Having written film reviews for some years now, I've become accustomed to those wonderful little things called production notes. Most are bland and easily ignorable, but every now and then, the press pack comes with a nugget of information which grabs the attention. The pack I was handed for new Brit-com Three and Out is one such example. Included in the usual cast and crew interviews is a note from the filmmakers which acknowledges the unorthodox and potentially offensive content of the film and attempts to explain how they dealt with it. Generally, if a film needs such a thing, it’s not good enough to speak for itself and Three and Out doesn‘t buck this trend.

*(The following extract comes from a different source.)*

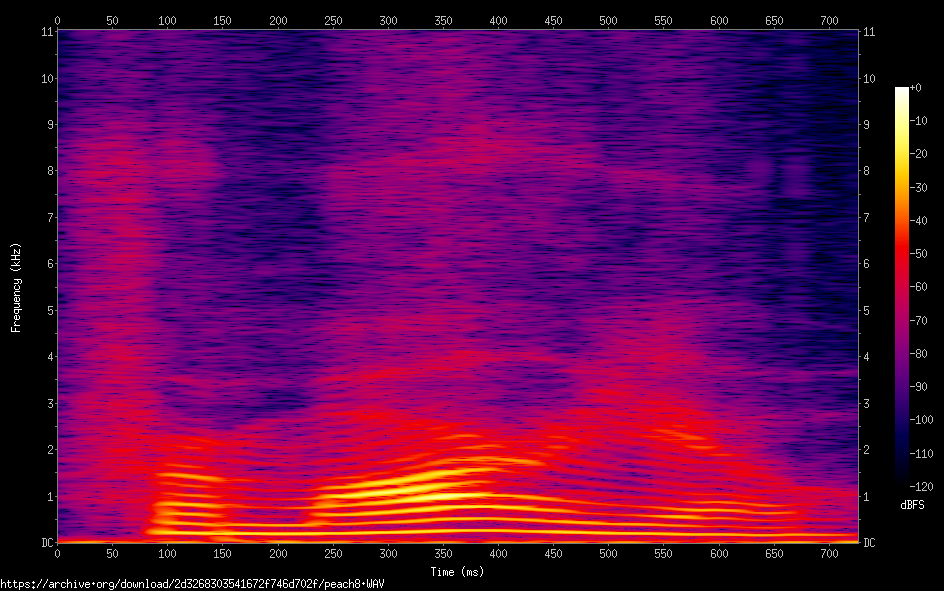Click the "Time (ms)" axis label

coord(457,572)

Written by Steve Lewis and Tony Owen and directed by Jonathan Gershfield (all three, tellingly, making their debut on the big screen), Three and Out focuses on Paul Callow (Mackenzie Crook), a lonely tube driver who accidentally kills two men while on duty and is told by colleagues that if he does away with a third within the month he'll be retired and paid ten years of wages in one lump sum. Seizing his chance to escape the Big Smoke, settle down on a remote Scottish island and achieve his dream of writing a novel, Paul sets out to find someone depressed enough to hurl himself into the path of his train and inadvertently goes on an emotional road trip as a result.

Such subject matter has made for great black comedies in the past, and having directed TV shows like Wild West and Twisted Tales, Gershfield is certainly no stranger to the darker side of humour. But the jokes of Three and Out are spectacularly ill-judged. During the course of the first act alone, Paul ghoulishly frequents themed online message boards looking for a victim, encounters a Frenchman (played, bizarrely, by Sir Anthony Sher - for shame) who wants to be eaten alive and offers his services to the Samaritans so he, presumably, can manipulate the depressed into killing themselves. And this guy is supposed to be the hero of the piece.

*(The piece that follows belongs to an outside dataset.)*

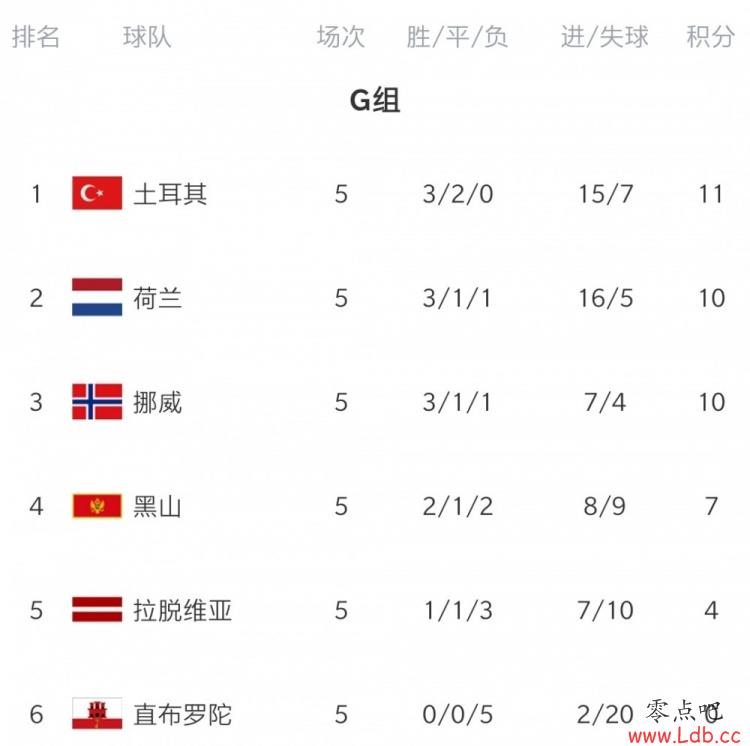Click the Montenegro flag icon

Thankfully, things take a turn for the better when he finally finds his man. Tommy (Colm Meany) is a down-on-his luck hobo who accepts Paul’s offer so he can spend his last days giving a sense of meaning to his life by making peace with wife Rose (Imelda Staunton) and daughter Frankie (new Bond girl Gemma Arterton), whom he abandoned some years ago. Staunton and Meany play the thawing tensions between their characters perfectly, and Owen and Lewis seem more at ease with drama than comedy, taking the film into some touchingly sweet and unexpected territory, and living up to the press notes’ promise of dealing with the subject matter as sensitively as possible.

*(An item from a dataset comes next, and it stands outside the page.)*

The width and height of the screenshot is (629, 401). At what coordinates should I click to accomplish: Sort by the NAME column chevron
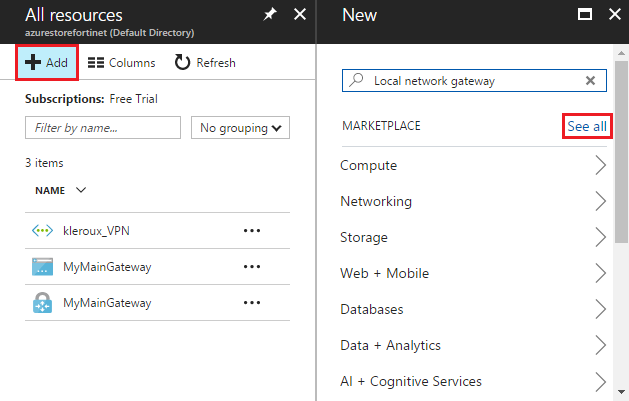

Yet, a silly gag is never far away, be it in a slapstick chase, a farcical episode involving a sapphire ring or an unnecessarily graphic sex scene between Paul and Frankie. What’s worse, it all builds to a finale which feels implausible and disingenuous, with Owen and Lewis tagging a happy-smiley conclusion onto a story which really shouldn‘t have it, thereby simplifying and belittling the all-too-real traumas that the characters suffer through. Hardly any surprise then, that while the press notes reveal the script was filmed with the co-operation of the London Underground, it was merely sent to, not necessarily endorsed by, the Samaritans.

SUMMARY:

A decent black comedy idea executed with the fumbling hands of novices, Three and Out is neither funny nor touching and will cause more howls of complaint than laughter.